§ Goal:
Swap every "Viewport" in the items below for "Window", and write the items out again with nothing else changed. Leave the pictures out.

§ Records provided:
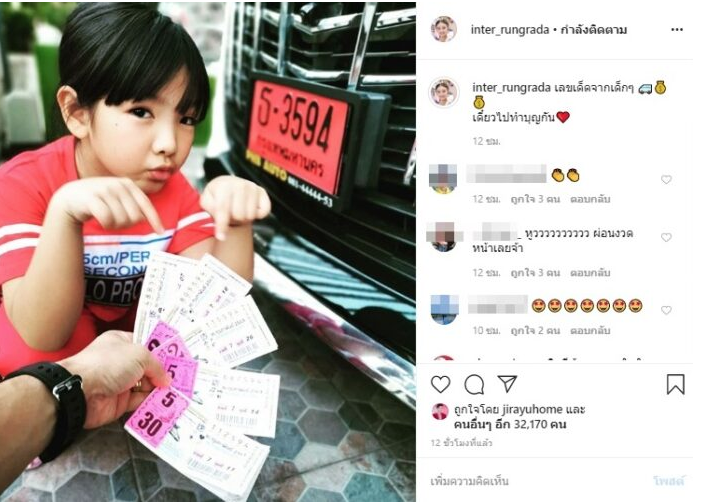728x502 pixels.
Task: Show the other 32,170 people who liked
Action: tap(510, 424)
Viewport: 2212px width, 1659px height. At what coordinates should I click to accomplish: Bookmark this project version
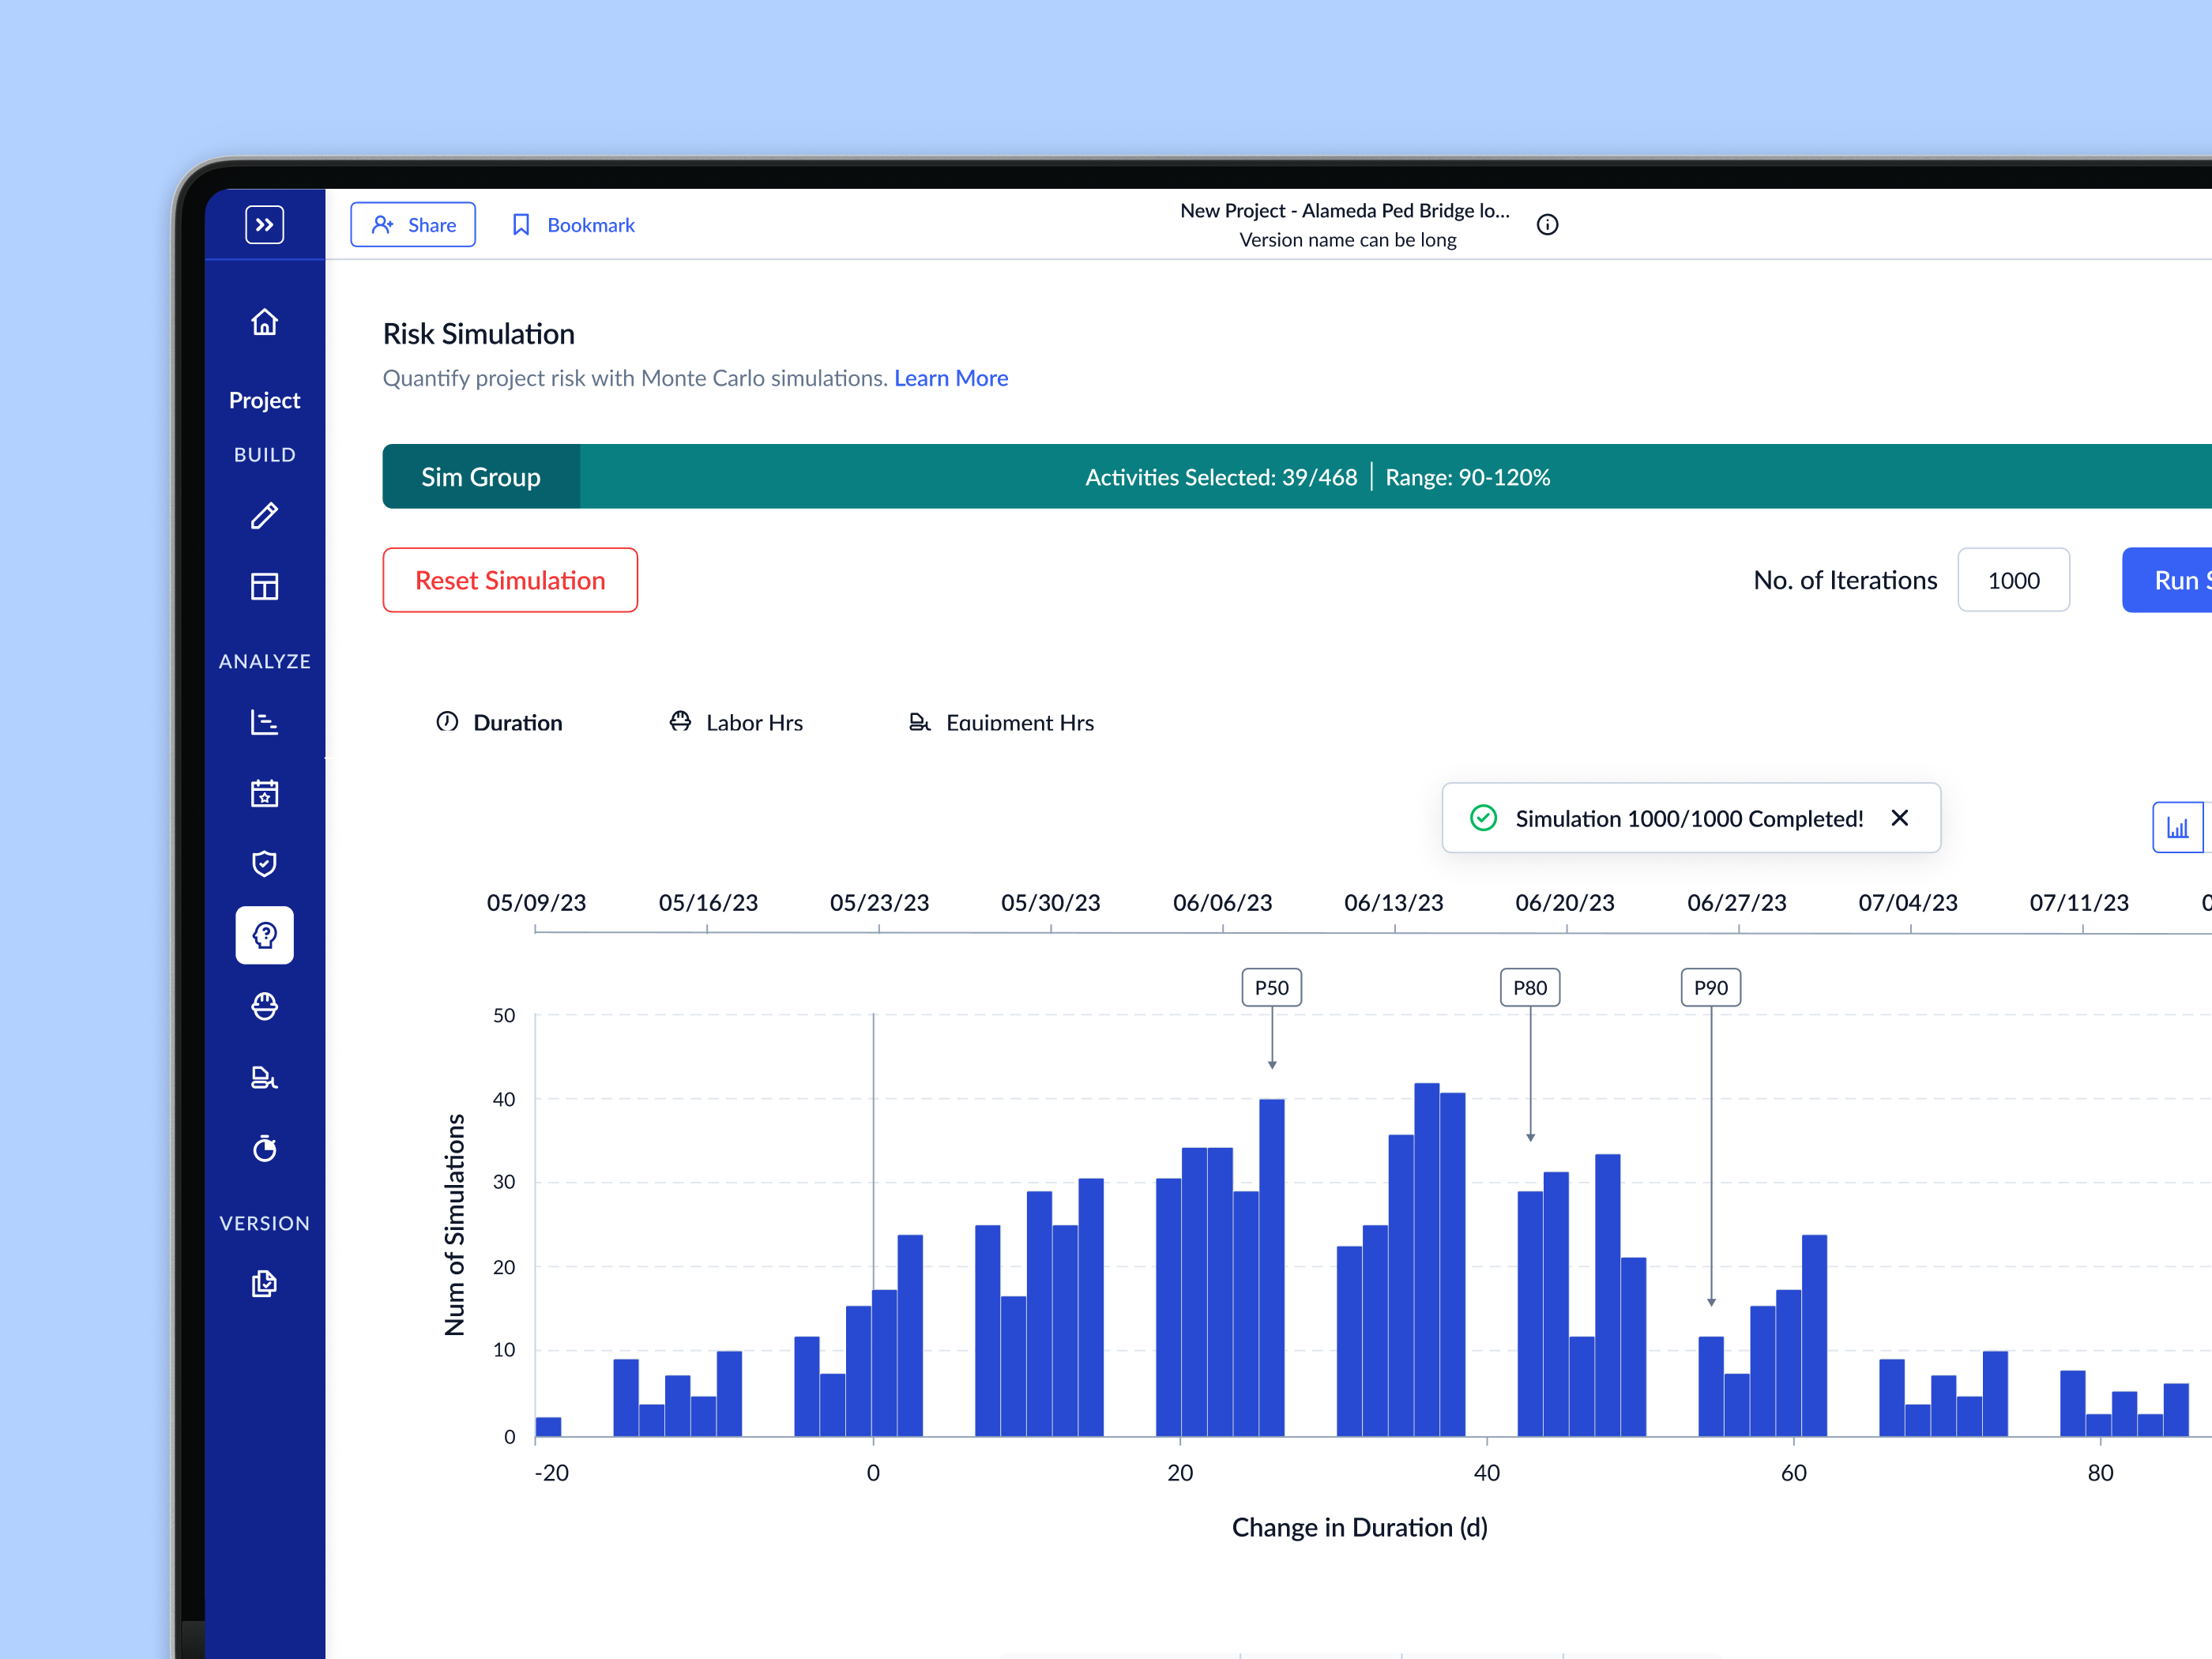[574, 225]
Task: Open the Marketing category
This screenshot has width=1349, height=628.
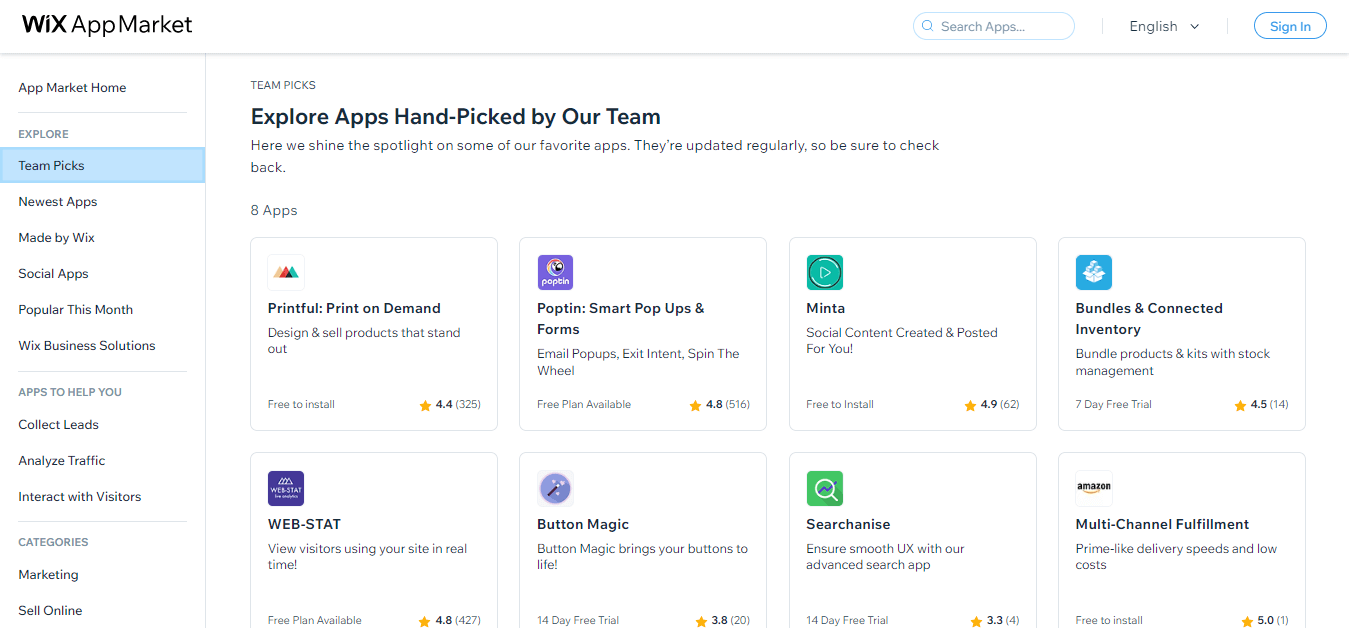Action: coord(48,575)
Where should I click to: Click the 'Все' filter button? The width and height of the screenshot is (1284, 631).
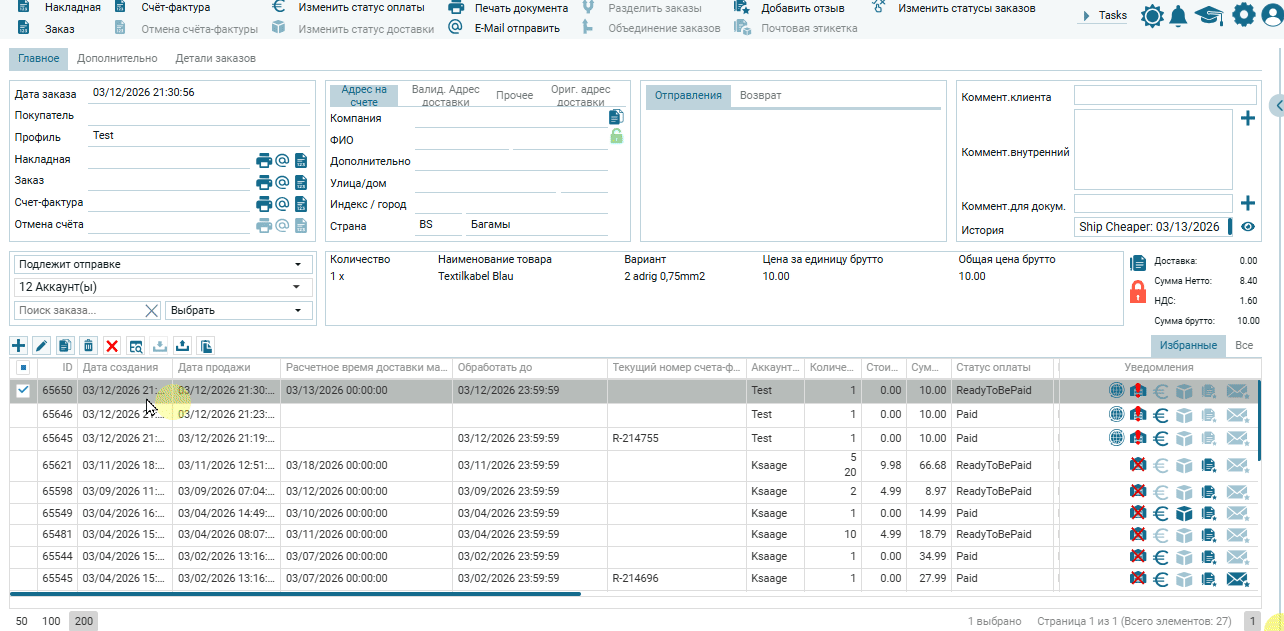tap(1243, 345)
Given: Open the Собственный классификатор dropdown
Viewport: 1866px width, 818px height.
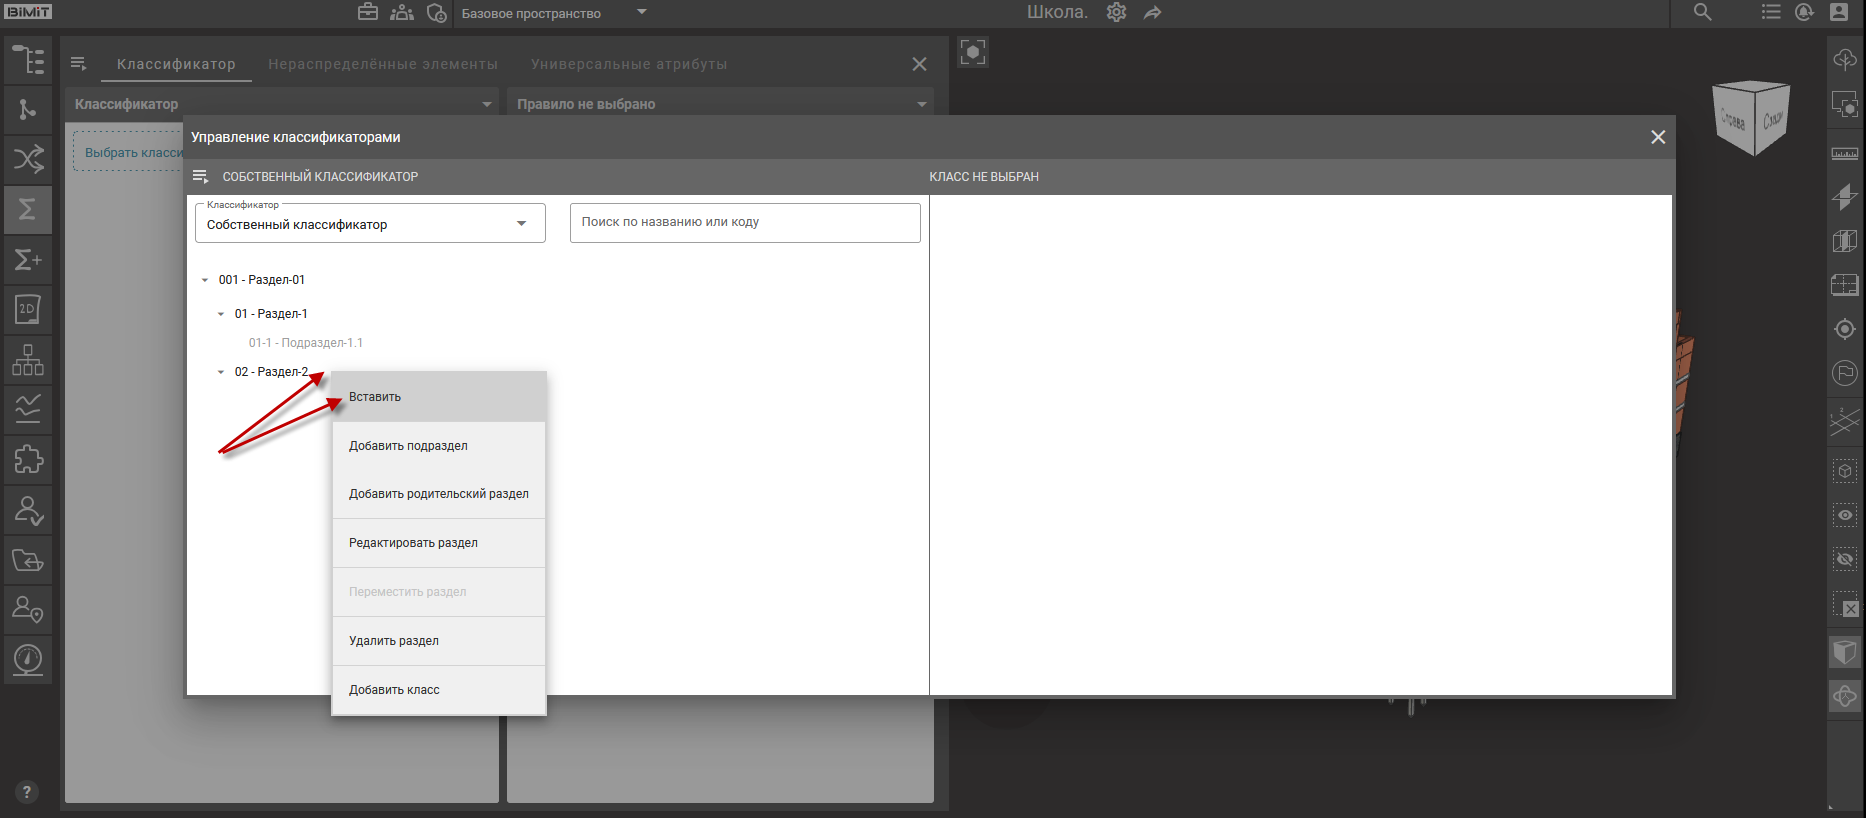Looking at the screenshot, I should [x=370, y=224].
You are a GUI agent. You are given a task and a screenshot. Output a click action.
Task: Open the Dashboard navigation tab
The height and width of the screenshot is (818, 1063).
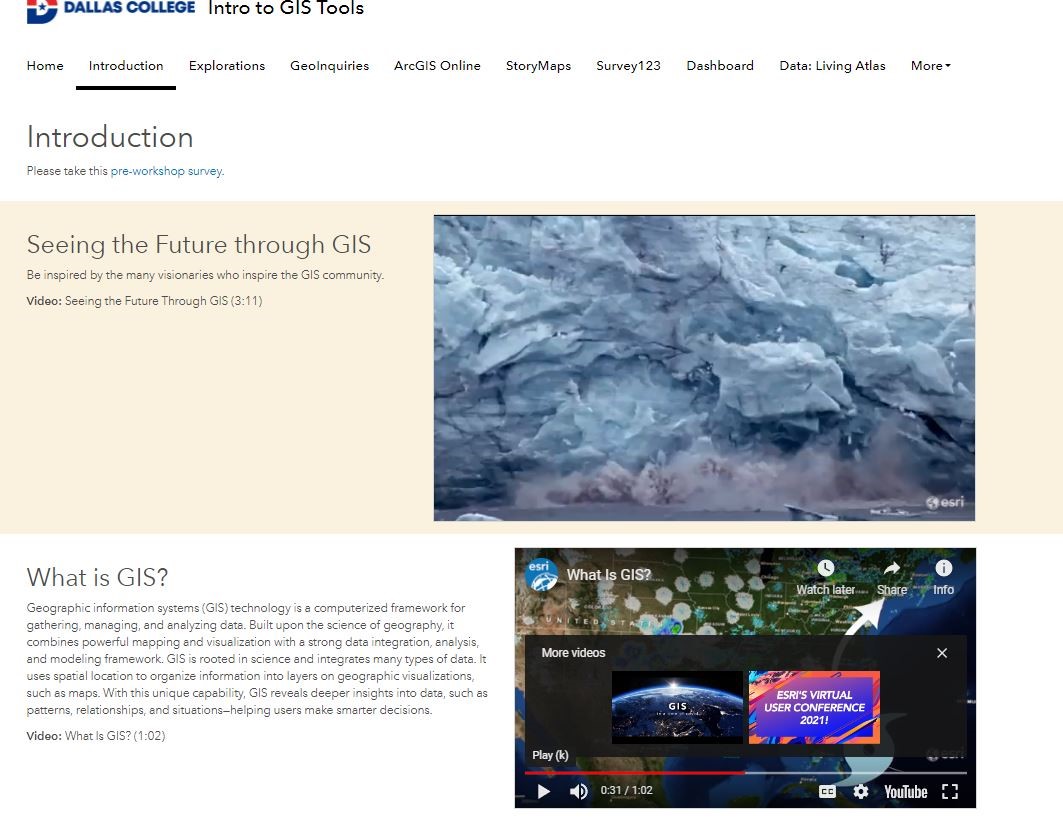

§ Task solution:
728x502 pixels.
Task: Show the other 32,170 people who liked
Action: tap(510, 424)
Window: 2212px width, 1659px height. At what coordinates should I click to accomplish: Bookmark this project version
[574, 225]
Task: Open the Marketing category
This screenshot has width=1349, height=628.
Action: coord(48,575)
Where should I click to: Click the 'Все' filter button? The width and height of the screenshot is (1284, 631).
tap(1243, 345)
Given: Open the Собственный классификатор dropdown
Window: 1866px width, 818px height.
Looking at the screenshot, I should [x=370, y=224].
You are a GUI agent. You are given a task and a screenshot. Output a click action.
Task: Open the Dashboard navigation tab
The height and width of the screenshot is (818, 1063).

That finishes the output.